== Source document ==
● ● ● ● ●
However, ‘distribution’ expressly doesn’t include returning money by way of repayment of share capital or of loans.

Overlaid upon the wide definition of ‘distribution’ are the ‘Transactions in Securities’ (‘TiS’) rules.  Broadly, these provide that if, as result of a transaction in securities and with the purpose of avoiding income tax, a person receives something which could have been paid out as a distribution but was received in some way which does not give rise to a charge to income tax, the amount received is treated for tax purposes as if it were a distribution.   The rules sit in the shadows, like a baleful spectre at the feast, whenever any transaction in securities is contemplated.

Thus, when contemplating any proposed transaction in securities, a key concern is whether it may be perceived by HMRC to involve a tax avoidance purpose, since without such a purpose the TiS rules cannot apply.  The recent First-tier Tribunal (‘FTT’) case of Osmond and another v HMRC [2024] UKFTT 378 (TC) has something to say on that subject.

The case involved a company repurchasing some shares from some of its shareholders and repaying to them the capital which had originally been subscribed for them.  Pausing there, you might be forgiven for thinking that as the definition of ‘distribution’ specifically (and perfectly logically) excludes from the charge to income tax a repayment of capital originally subscribed, it’s difficult to see how the TiS anti-avoidance rules could sensibly be applied to such a repayment.  But that ship has sailed: in principle, they can.

The main point of interest in Osmond was whether the purpose (or one of the main purposes) of the buyback in that case was to avoid income tax.
● ● ● ● ●
== Records to process ==
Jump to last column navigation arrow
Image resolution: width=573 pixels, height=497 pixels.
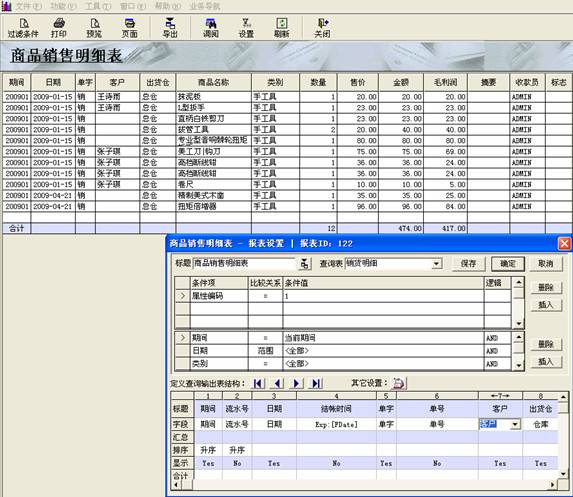(315, 383)
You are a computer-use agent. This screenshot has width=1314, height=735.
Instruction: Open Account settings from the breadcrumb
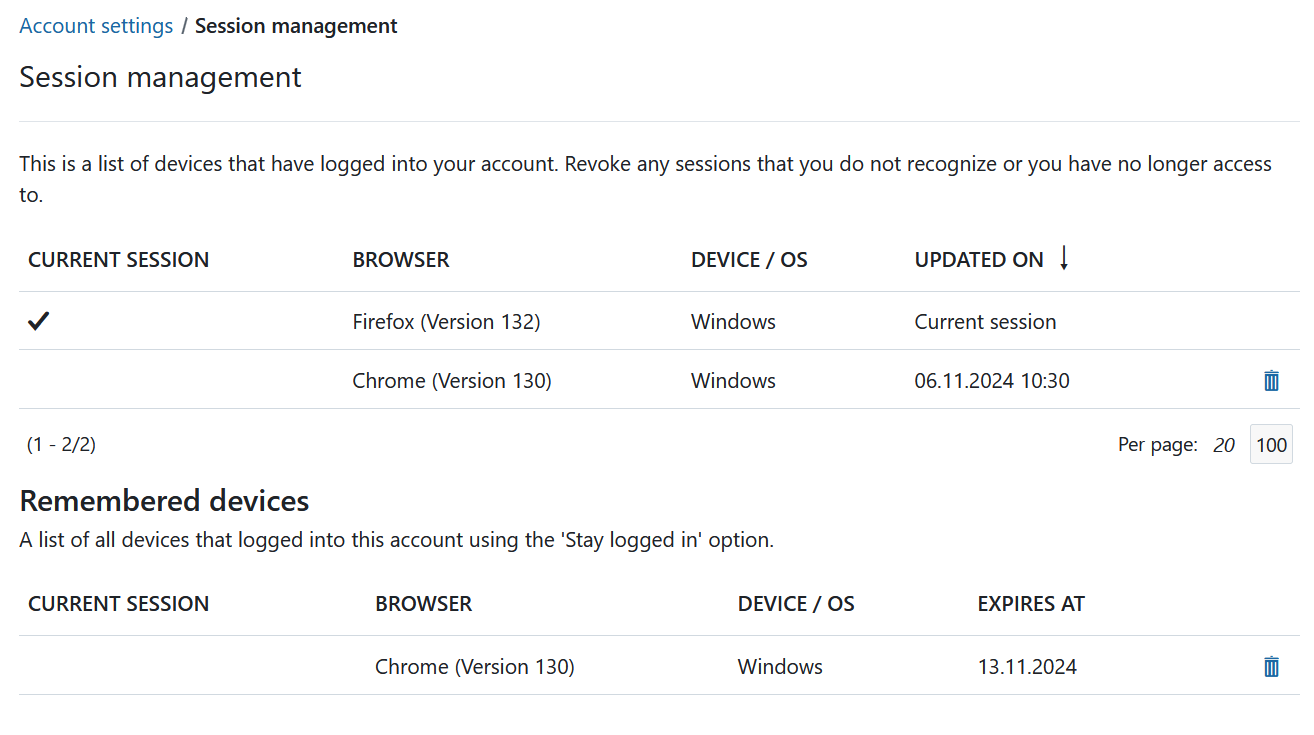click(x=96, y=25)
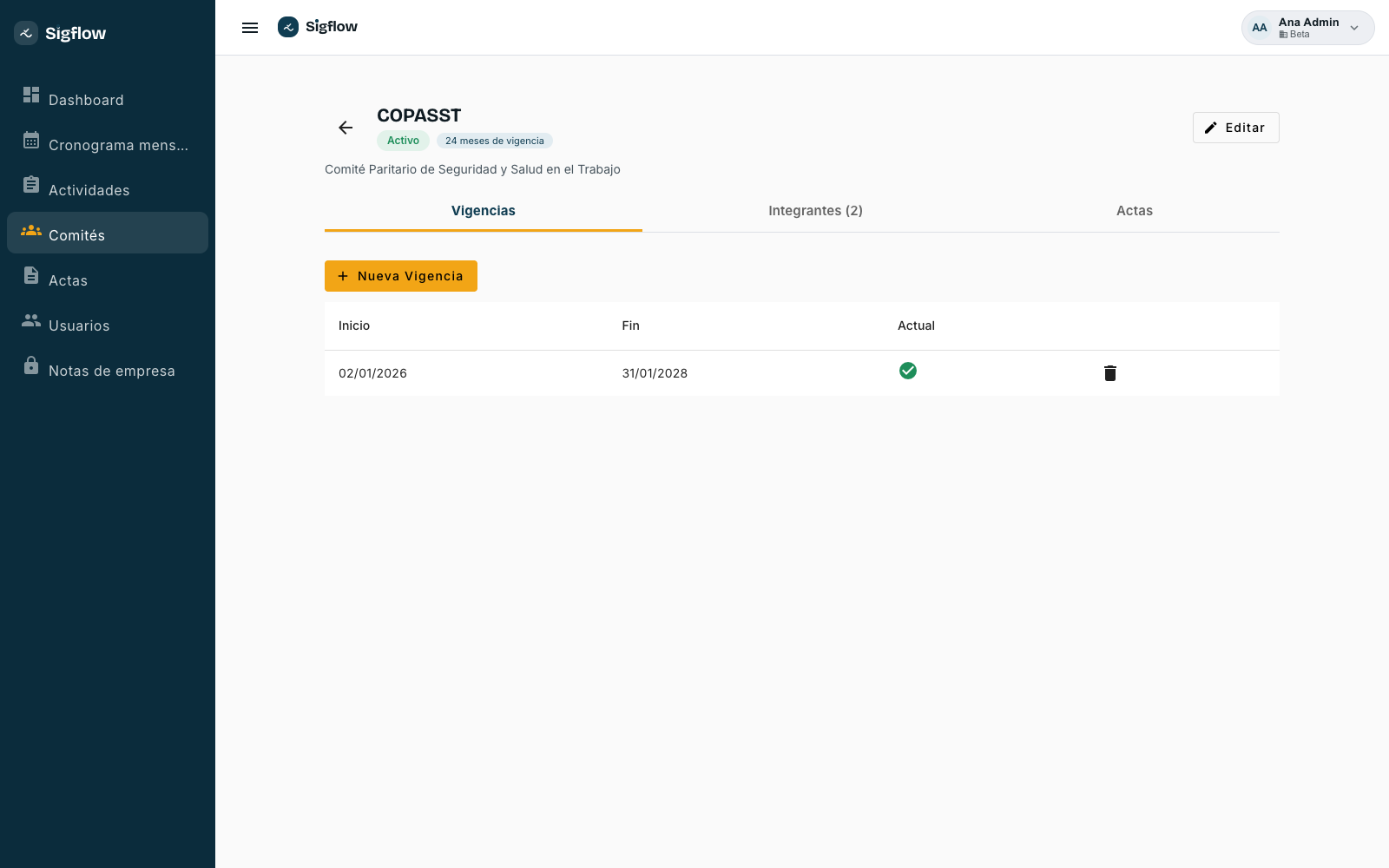The width and height of the screenshot is (1389, 868).
Task: Select the 02/01/2026 vigencia row
Action: (802, 373)
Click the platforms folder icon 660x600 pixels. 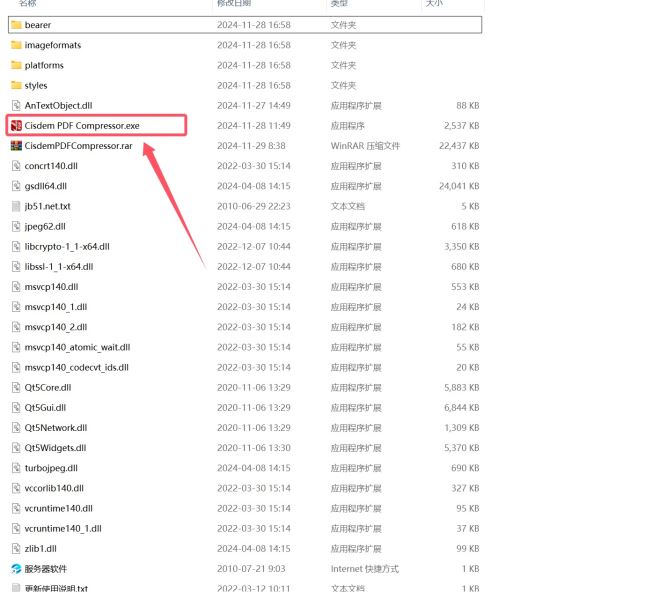[x=16, y=65]
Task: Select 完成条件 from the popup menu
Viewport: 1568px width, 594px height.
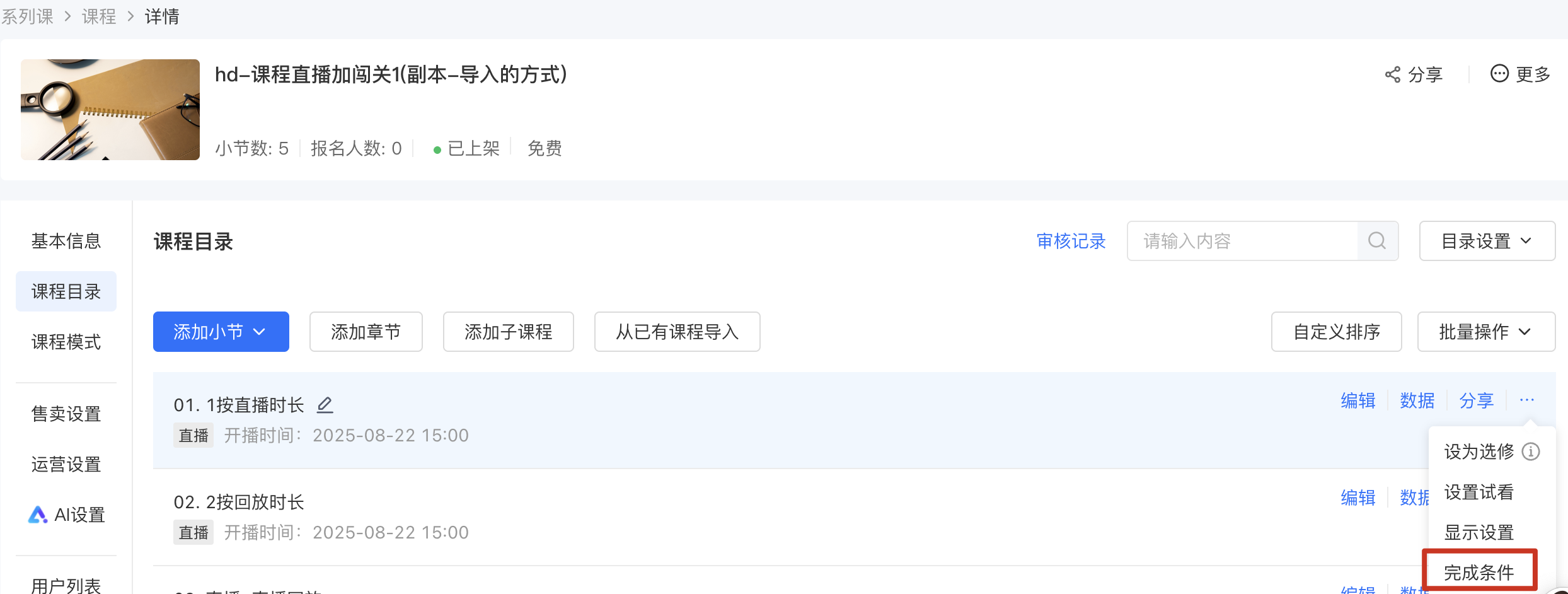Action: point(1479,573)
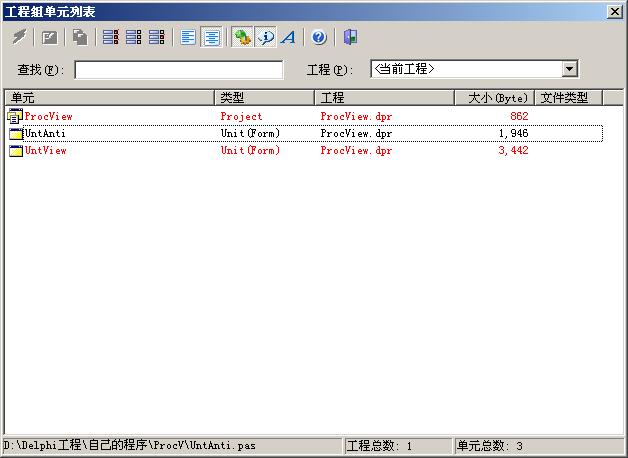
● ● ● ● ●
== Given instruction 1 ==
Gather every line of the records that contains the string "from", matching case exactly.
== Given instruction 2 ==
Extend the passage on the Transactions in Securities rules and the Osmond case, picking up right after its final sentence.

== Exercise answer 1 ==
Instruction: Open Account settings from the breadcrumb
Task: Select 完成条件 from the popup menu

== Exercise answer 2 ==
The shares which were bought back benefitted from a valuable Capital Gains Tax (‘CGT’) relief, which the taxpayers apprehended might be withdrawn on a change of government.  So they wanted to crystallise the CGT relief while it was still available.  If they could have achieved that without effecting a share buyback, that’s what they would have done.  They neither needed nor wanted to extract money from the company – that was an inevitable consequence of the buyback but not its purpose.  All of that was accepted as fact by the FTT.

It’s worth reproducing the FTT’s summary of HMRC’s primary argument:

  • Given the appellants’ stated purpose of securing [CGT] relief, it necessarily follows as a matter of law that they had a main purpose of obtaining an income tax advantage.
  • [CGT] relief generates an income tax advantage. This is because obtaining [CGT] relief means the person is within the definition of income tax advantage as the CGT payable on the relevant consideration is less than the income tax payable if that relevant consideration had been paid to that person by way of a qualifying distribution.
  • And so, if that person’s intended purpose was to obtain [CGT] relief, it must follow, as a matter of law, that the purpose was to obtain an income tax advantage as defined.
  • The crucial point about this submission is that once the appellants’ submitted primary purpose of obtaining [CGT] relief is accepted, there is no need for any further analysis of the evidence. The purpose of obtaining an income tax advantage is established as a matter of law. (emphasis added)

The FTT described HMRC’s submission as ‘one which we have not seen made by HMRC in any previous case [and] which, at first blush, caused the judge to raise a quizzical eyebrow’.  Nonetheless, the FTT accepted it: a purpose of crystallising the CGT relief was inevitably as a matter of law a purpose of obtaining an income tax advantage.  And, as the FTT said, ‘we need go no further than that’.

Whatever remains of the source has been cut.